Jump to: navigation, search


Note: This article is a joint project of ProZ.com members and guests. All translators are invited to add to this article. (Click "Edit" above; you must be logged in.)
If you don't know how wiki formatting works, see: http://en.wikipedia.org/wiki/Wikipedia:Cheatsheet



To create a glossary of terms (words and phrases), you can either create it as you go along during a pilot project, or you can extract terms from the source text and compile them into a glossary.

The advantage of creating it during a pilot project is that the term list is created in context, but the disadvantage is that it is a slower method and it yields less terms (although most terms are useful). The advantages of automatic term extraction are that it is fast and yields potentially more relevant terms. The disadvantage is that terms are not viewed in context, and you have to initially search through many unimportant or useless terms.

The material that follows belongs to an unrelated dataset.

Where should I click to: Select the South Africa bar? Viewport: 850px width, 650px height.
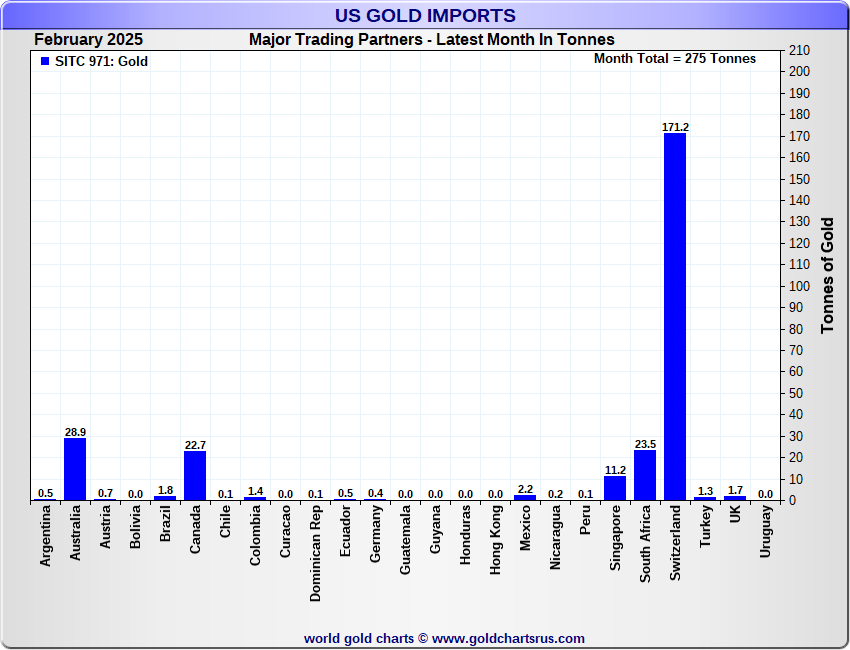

The disadvantages of either method can be overcome, though.

Contents

Bulk term extractors

Bilingual term extractors

Since some texts are available in bitext format (which can be a TM or a PO file or similar), it would be possible through smart guessing to figure out which source words fit which target words. These tools are generally called "word aligners" in the computational linguistics industry, and sadly most "free" tools are free for academic purposes only. Word aligners have great potential because bitexts are usually translated by humans, and so the terms are likely to be accurate.

A good compromise may be to do monolingual term extraction on a TM -- I know of no such tools, however.

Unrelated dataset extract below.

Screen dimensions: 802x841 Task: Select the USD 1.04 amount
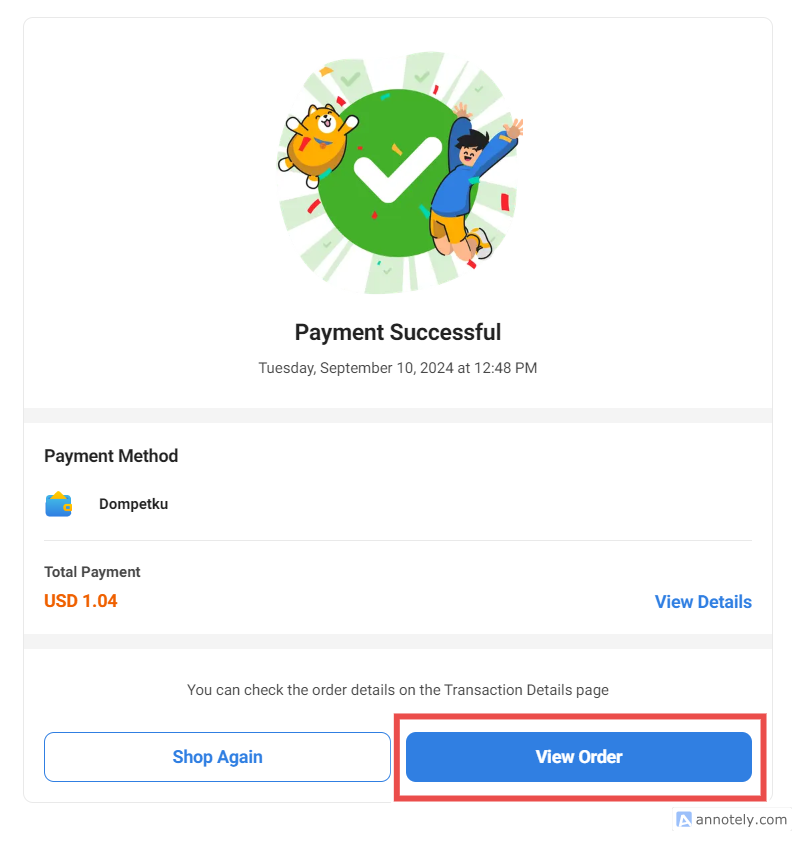point(81,601)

Monolingual term extractors

Monolingual term extractors usually look for words or phrases that occur more than X number of times in the text, or for words that occur in the text but do not occur in a dictionary or established term list. Such an extraction usually contains a large percentage of useless terms unless steps are taken to remove irrelevant repetitions from the result.

ExtPhr32 by Tim Craven

Tim Craven's ExtPhr32 for MS Windows is not GPL but it is freeware for all purposes. It is very fast. Unfortunately it converts all terms to uppercase. You can also use a stoplist. You can choose how many occurrences of a term must be the minimum, and you can choose the minimum number of words in a term. The output can be exported to two column plaintext (the second column contains a count).

PlusTools from Wordfast

PlusTools is a macro that runs within MS Word on MS Windows. It is not GPL but it is freeware for all purposes. It is slow but potentially useful for smaller texts because it can exclude words that occur in MS Word's spellchecker and/or thesaurus, or words that have less than X synonymns in the thesaurus. You can also exclude certain words (similar to a stoplist, but you can add any words to it), words beginning with a certain set of characters, and words that are smaller than X number of characters.

Other tools

GPL collection of corpus tools.

  • SDL MultiTerm 7 Extract Freelance

Extracts terms from Trados compliant bitexts. Pricetag: EUR 525.00 per single user licence.

Concordancers

A concordancer is a tool that displays a word in context. An excellent, easy to use concordancer, is Corpsis (previously Tenka Text). Or, if you're willing to pay some money, try Mike Scott's Wordsmith tools. Corpsis can display multiwords phrases using wildcards.

http://corpsis.sourceforge.net/

Glossary editors

Whichever way you look at it, a glossary is a database, and most comprehensive glossaries can be edited in a database editor tool. For simple, three-column glossaries, a spreadsheet program may be all that's necessary, though.


Glossary viewers

There are quite a few glossary viewers, but they often require that you convert your glossary to their weird format. Examples are StarDict, Jalingo, jDictionary and Pododict. If you're willing to pay for a non-free product, AnyLexic is an excellent glossary tool that supports simple formats too.